BEGIN
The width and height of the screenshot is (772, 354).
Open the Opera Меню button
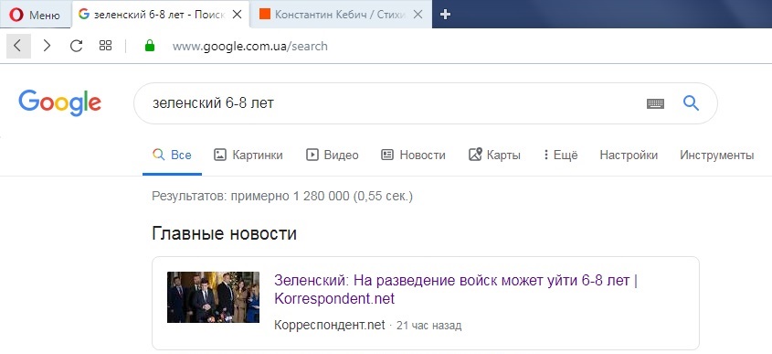coord(35,15)
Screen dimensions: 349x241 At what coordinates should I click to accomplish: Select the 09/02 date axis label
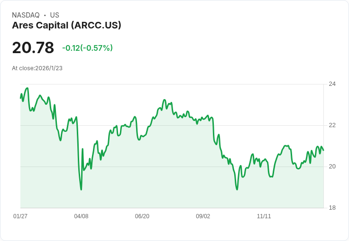click(x=203, y=216)
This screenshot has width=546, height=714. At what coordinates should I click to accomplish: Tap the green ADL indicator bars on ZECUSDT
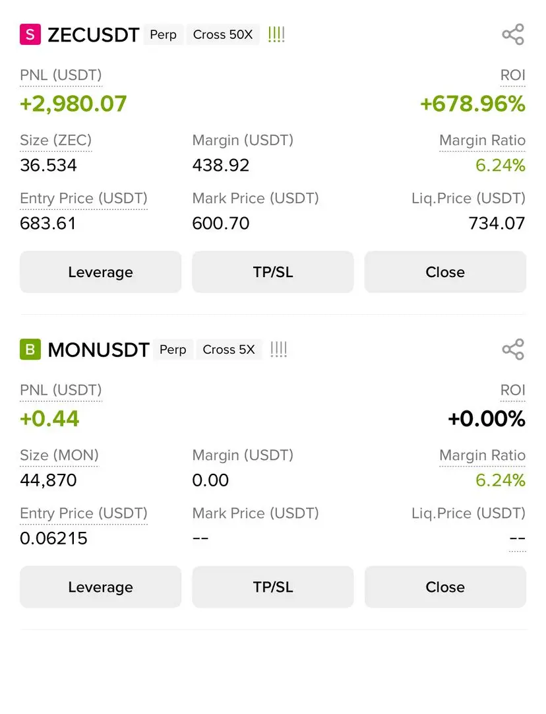276,34
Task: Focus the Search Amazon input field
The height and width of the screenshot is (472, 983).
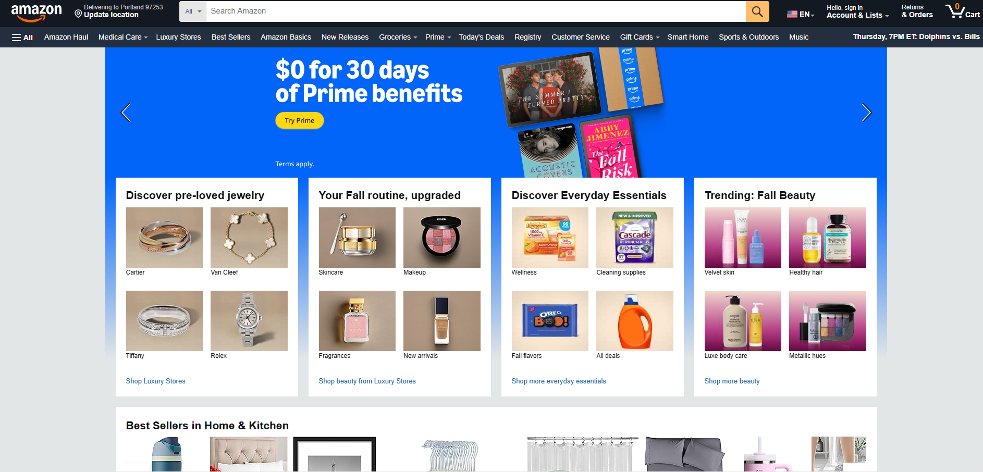Action: click(x=476, y=11)
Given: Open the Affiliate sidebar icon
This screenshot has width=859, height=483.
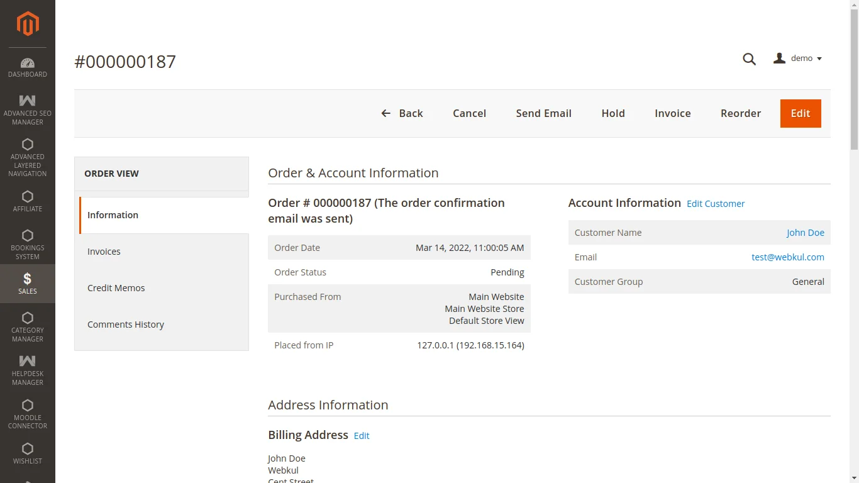Looking at the screenshot, I should coord(28,197).
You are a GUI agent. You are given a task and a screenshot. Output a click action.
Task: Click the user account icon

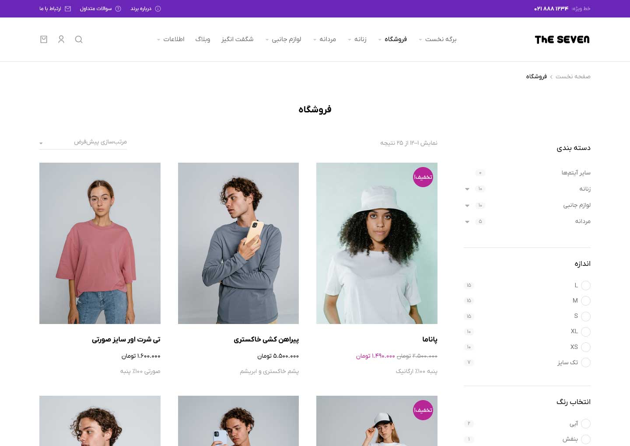click(x=61, y=39)
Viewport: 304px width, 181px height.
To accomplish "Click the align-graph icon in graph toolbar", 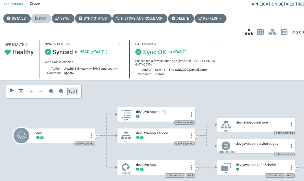I will (12, 91).
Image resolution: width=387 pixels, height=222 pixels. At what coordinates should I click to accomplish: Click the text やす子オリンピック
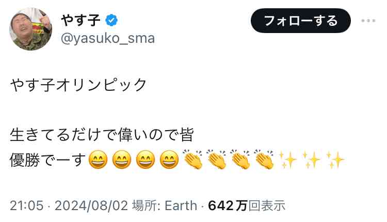[x=78, y=85]
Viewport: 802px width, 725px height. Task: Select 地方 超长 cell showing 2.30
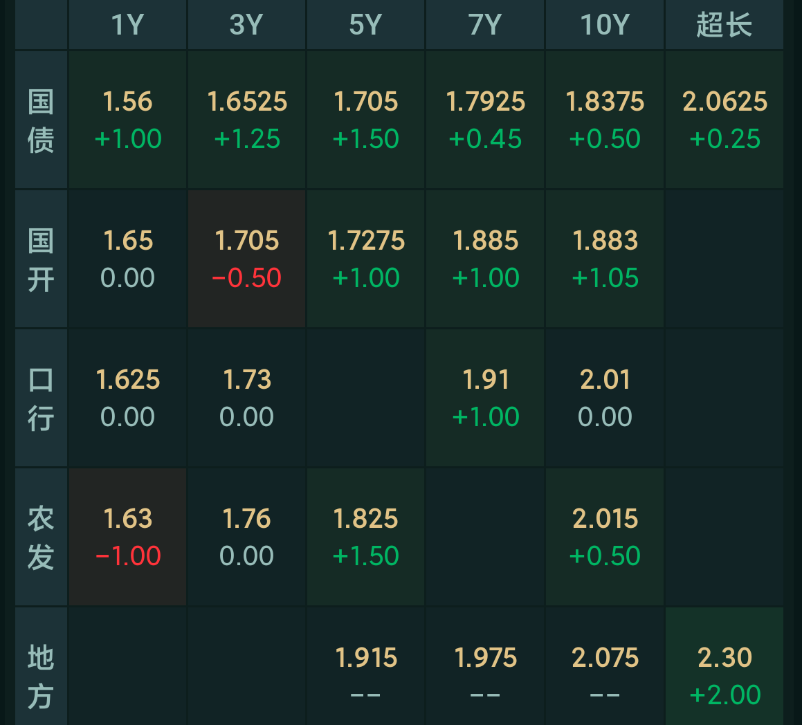724,674
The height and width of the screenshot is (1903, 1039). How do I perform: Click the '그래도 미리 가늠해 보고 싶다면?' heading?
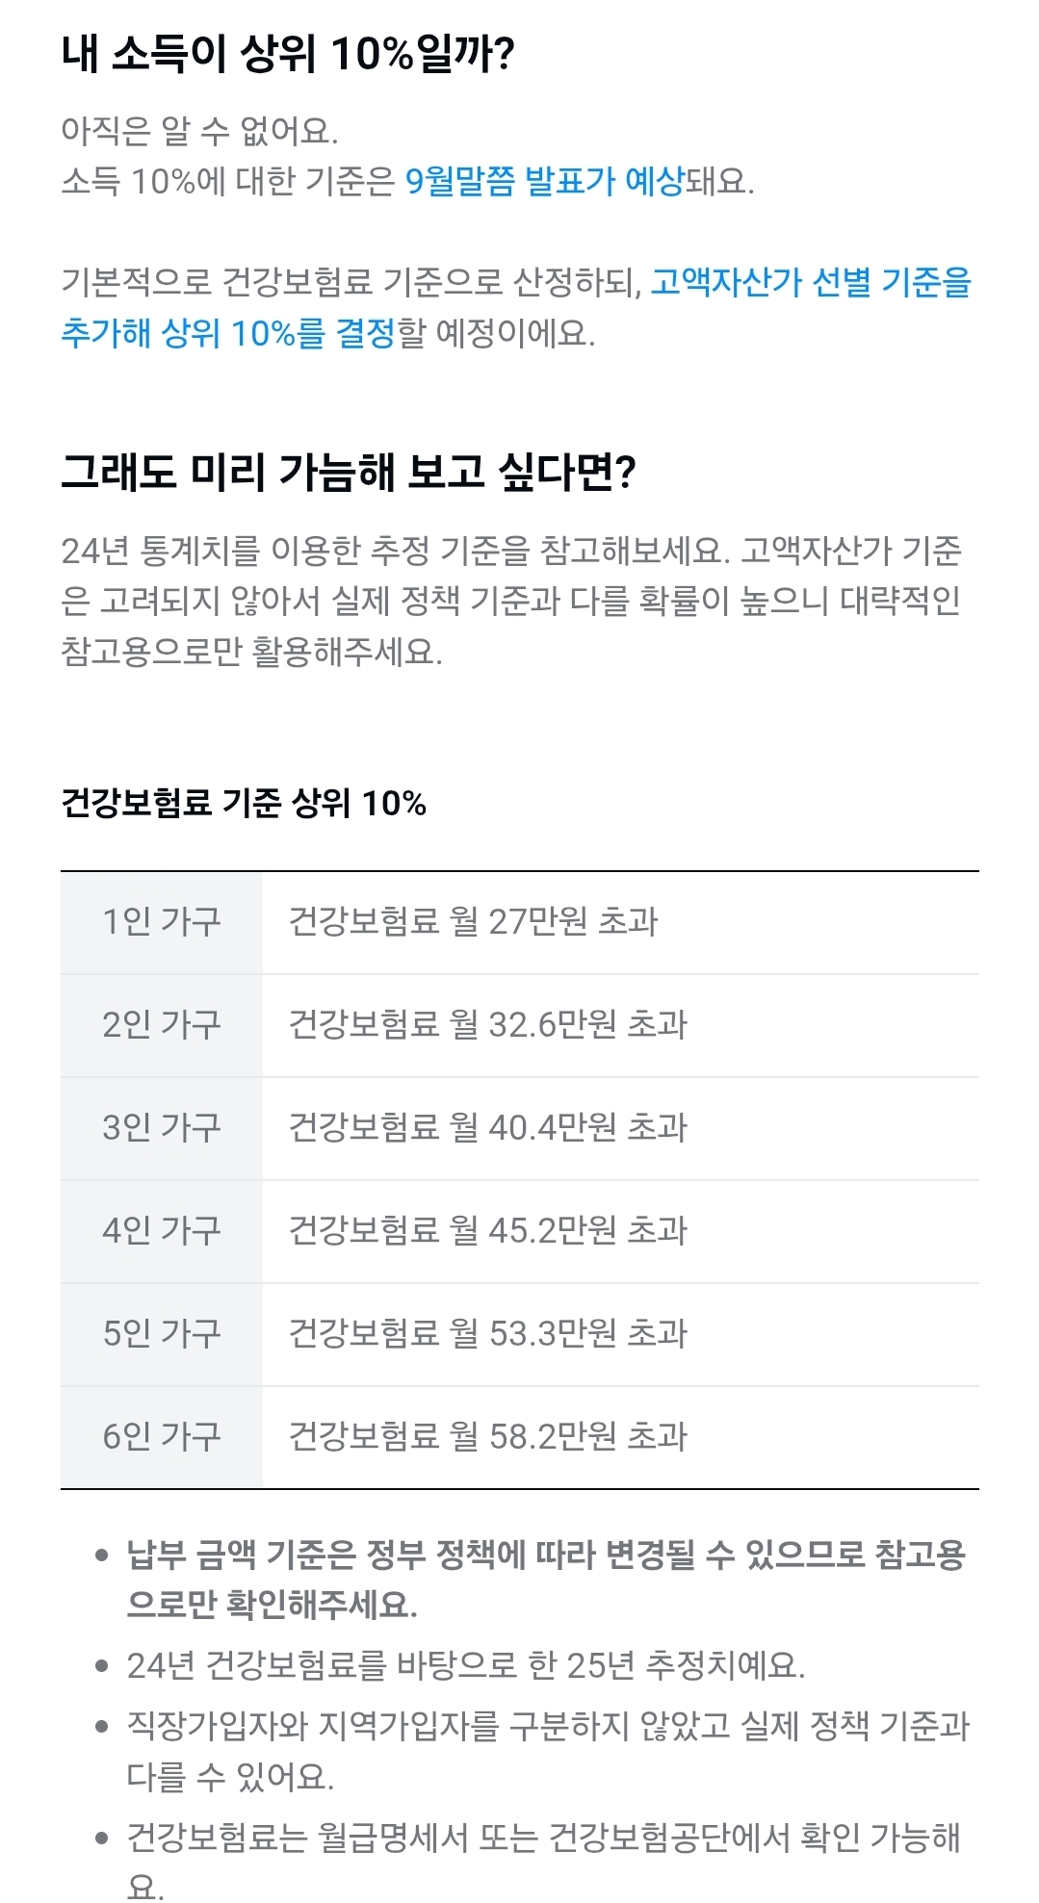point(348,472)
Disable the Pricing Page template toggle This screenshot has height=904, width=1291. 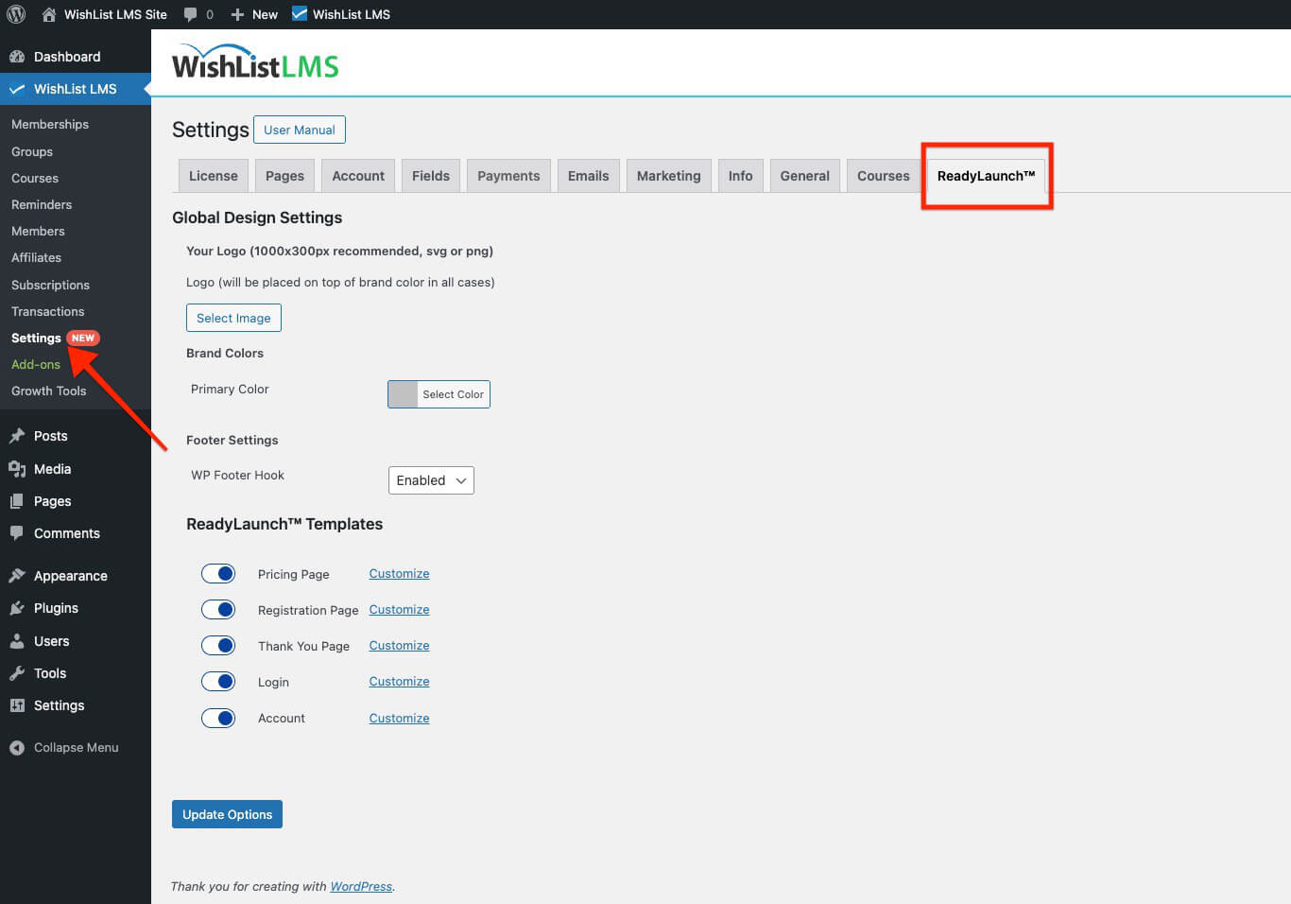tap(218, 573)
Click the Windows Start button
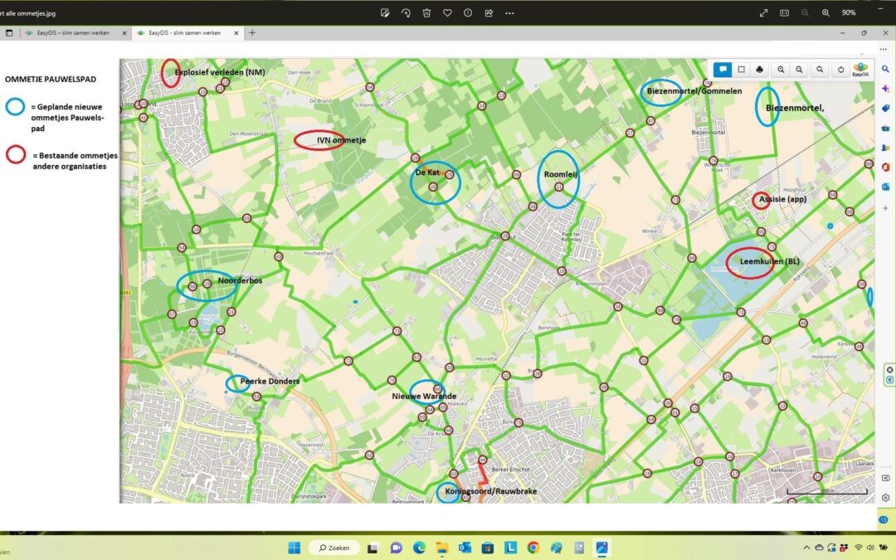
END
Your reply should hold nothing but the lines above, from the one containing "This screenshot has width=546, height=714." to the one containing "Task: Focus the Search Amazon input field", reproduced exactly minus the pictures.

RESULT OF THE TASK:
This screenshot has width=546, height=714. At what coordinates should I click to accomplish: Tap the green ADL indicator bars on ZECUSDT
276,34
Task: Focus the Search Amazon input field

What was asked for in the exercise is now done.